A tubular liner member 42 of steel or other high tensile strength metal is provided within the housing member 38 between the shield 40 and the inner surface of the housing member to provide such housing with greater impact strength. The metal of the liner member 42 has a higher tensile strength than the material of the housing member 38 or the shield 40. For example, the tensile strength of a low carbon steel liner 42 is about 80,000 lbs. per square inch, while an aluminum housing member 38 is about 31,000 lbs. per square inch and a lead shield member 40 is about 6,800 lbs. per square inch.
As shown in FIG. 4, the liner member 42 may be a split sleeve of sheet metal having a longitudinal gap 44 between the ends of such sleeve.
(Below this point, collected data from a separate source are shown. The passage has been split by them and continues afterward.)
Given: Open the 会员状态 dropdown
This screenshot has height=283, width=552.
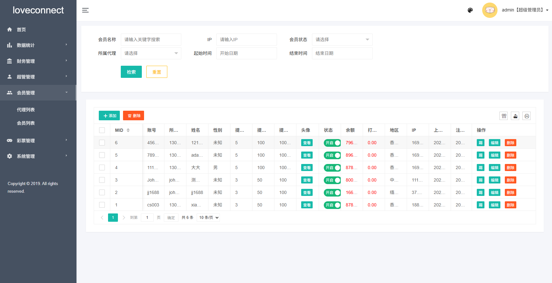Looking at the screenshot, I should [342, 40].
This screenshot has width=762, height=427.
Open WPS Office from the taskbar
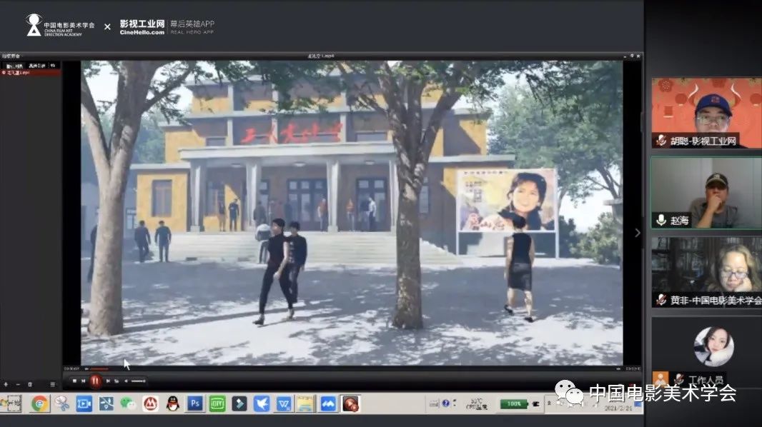(284, 404)
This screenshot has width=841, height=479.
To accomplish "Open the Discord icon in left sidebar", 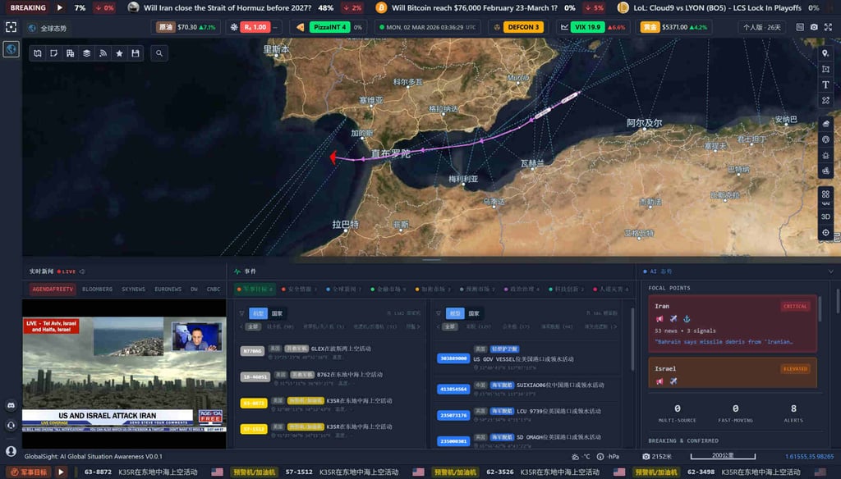I will point(11,404).
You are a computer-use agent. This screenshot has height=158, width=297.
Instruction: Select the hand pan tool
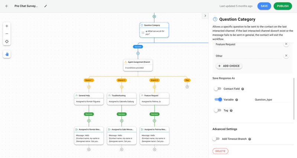7,54
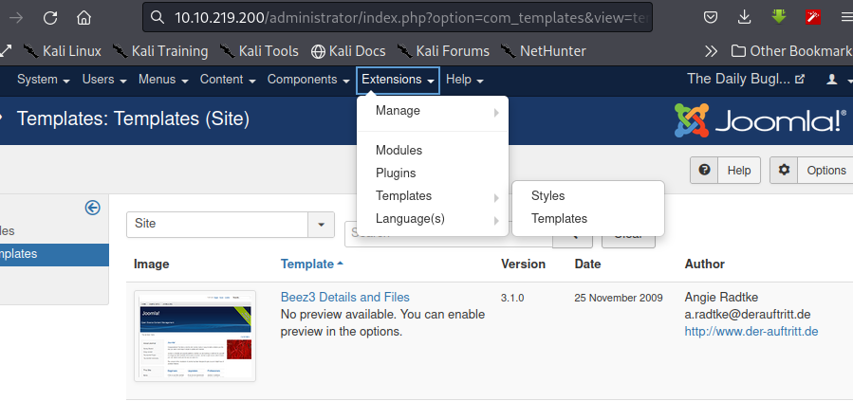Open the browser downloads arrow icon
The height and width of the screenshot is (401, 853).
744,17
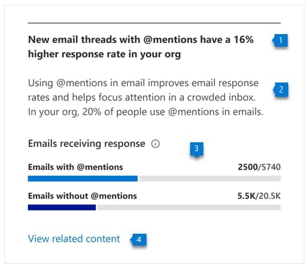Viewport: 308px width, 266px height.
Task: Select the Emails without @mentions label
Action: (x=83, y=196)
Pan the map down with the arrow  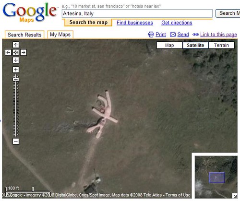point(16,60)
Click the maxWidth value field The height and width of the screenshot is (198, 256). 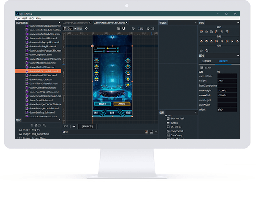(226, 95)
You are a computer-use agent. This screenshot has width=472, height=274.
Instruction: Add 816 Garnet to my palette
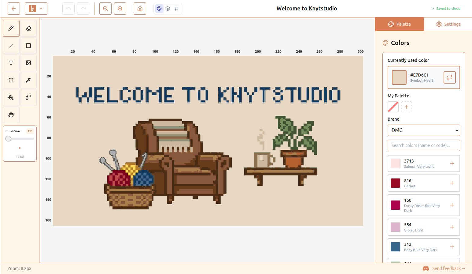(x=452, y=183)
The sleeve is rolled into the desired shape and inserted into the cylindrical housing member 38. The tubular lead shield 40 is then inserted inside the liner 42 and pressed outwardly by a roller, pneumatic bag, or other means to deform the lead shield outwardly and thereby urge the liner 42 into intimate contact with the inner surface of the housing member 38. As a result, the liner 42 is clamped in place between the shield and the housing member. The liner member 42 may be provided with a plurality of small holes about 0.3125 inch in diameter having seven-sixteenths inch spaced centers, to reduce the weight of the liner without greatly effecting its strength. It should be noted that a larger opening 48 is provided in the liner 42 and positioned in alignment with the window 36 to enable the x-rays to be transmitted through such liner without attenuation.
Any suitable high tensile strength metal can be employed for the liner 42 including nickel, titanium, molybdenum, stainless steel and other alloys, including low carbon steels. Suitable low carbon steels typically have a chemical composition by weight of 0.05 to 0.10 percent carbon, 0.25 to 0.50 percent manganese, 0.04 percent maximum phosphorous, 0.5 percent maximum sulphur and the balance iron. In one embodiment, the lead shield 40 and the aluminum housing 38 had wall thicknesses of 0.125 inch while the steel liner 42 was about one-fourth that thickness or about 0.03125 inch.
It is possible to make the liner 42 out of a unperforated cylinder of steel rather than the split sleeve shown in FIG. 4, but this would require the outer diameter of the shield to exactly match the inner diameter of the housing member 38. The advantage of the split sleeve embodiment of the liner 42 is that its diameter can be changed to automatically compensate for manufacturing tolerances in the inner diameter of the housing member 38. Also, while the liner 42 is shown only provided on the inner surface of the intermediate portion 12 of the housing surrounding the x-ray tube anode, it is also possible to extend the liner and the lead shield into the end portions 14 and 16 so that they extend throughout the entire length of the housing for maximum safety.
It will be obvious to those having ordinary skill in the art that many changes may be made in the above-described preferred embodiment of the present invention without departing from the spirit of the invention. Therefore, the scope of the invention should only be determined by the following claims.